What you need to do:
From the entries below, return every line that includes the word "computer".

(Stored data entries)
((

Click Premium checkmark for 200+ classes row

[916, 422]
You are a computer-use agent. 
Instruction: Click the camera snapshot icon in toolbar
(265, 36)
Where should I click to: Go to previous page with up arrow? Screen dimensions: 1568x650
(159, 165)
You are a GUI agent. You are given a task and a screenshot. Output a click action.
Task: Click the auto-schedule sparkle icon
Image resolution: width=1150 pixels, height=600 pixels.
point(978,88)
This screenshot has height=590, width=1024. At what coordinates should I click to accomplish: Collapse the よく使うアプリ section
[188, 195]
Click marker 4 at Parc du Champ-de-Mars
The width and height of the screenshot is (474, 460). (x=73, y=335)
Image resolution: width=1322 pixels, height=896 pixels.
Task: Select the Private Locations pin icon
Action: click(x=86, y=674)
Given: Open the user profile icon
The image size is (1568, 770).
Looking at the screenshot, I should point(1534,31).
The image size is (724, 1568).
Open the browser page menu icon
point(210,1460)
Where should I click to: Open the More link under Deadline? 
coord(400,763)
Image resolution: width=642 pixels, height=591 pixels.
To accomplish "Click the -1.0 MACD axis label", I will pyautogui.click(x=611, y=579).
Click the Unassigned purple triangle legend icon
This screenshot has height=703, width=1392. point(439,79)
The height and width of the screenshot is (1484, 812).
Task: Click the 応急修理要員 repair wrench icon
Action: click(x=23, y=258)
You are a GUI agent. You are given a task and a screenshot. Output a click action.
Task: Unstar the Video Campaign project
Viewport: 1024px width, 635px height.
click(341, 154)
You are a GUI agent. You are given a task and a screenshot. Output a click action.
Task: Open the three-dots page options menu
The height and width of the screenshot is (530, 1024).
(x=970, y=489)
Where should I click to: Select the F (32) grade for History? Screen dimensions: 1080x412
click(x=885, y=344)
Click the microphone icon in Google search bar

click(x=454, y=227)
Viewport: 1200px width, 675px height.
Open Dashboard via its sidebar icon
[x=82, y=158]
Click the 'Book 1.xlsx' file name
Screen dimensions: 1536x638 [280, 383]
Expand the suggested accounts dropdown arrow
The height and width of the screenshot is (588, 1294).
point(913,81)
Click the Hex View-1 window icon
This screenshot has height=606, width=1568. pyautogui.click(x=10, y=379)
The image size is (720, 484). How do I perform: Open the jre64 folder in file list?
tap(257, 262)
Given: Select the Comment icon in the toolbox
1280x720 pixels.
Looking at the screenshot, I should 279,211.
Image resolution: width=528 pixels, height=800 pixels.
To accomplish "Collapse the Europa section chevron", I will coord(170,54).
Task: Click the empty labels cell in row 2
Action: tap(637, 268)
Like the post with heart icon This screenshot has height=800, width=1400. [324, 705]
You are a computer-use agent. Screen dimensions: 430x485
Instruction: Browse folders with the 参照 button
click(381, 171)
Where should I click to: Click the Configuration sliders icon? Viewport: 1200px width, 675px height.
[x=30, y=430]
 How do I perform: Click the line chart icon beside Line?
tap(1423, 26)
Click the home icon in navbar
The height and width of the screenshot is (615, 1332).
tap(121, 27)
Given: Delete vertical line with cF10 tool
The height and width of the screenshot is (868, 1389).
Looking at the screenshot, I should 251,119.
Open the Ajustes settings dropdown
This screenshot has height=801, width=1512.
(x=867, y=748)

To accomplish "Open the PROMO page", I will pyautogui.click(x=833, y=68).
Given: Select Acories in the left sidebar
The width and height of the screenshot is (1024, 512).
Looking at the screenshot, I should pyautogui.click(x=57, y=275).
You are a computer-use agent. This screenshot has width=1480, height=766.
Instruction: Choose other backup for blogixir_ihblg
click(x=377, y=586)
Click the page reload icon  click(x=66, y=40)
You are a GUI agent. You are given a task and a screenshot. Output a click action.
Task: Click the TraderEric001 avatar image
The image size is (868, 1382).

))

Task output:
You are a computer-use agent. 
You are a computer-use agent. Screen dimensions: 430x485
You are a computer-use agent. This screenshot has width=1480, height=766.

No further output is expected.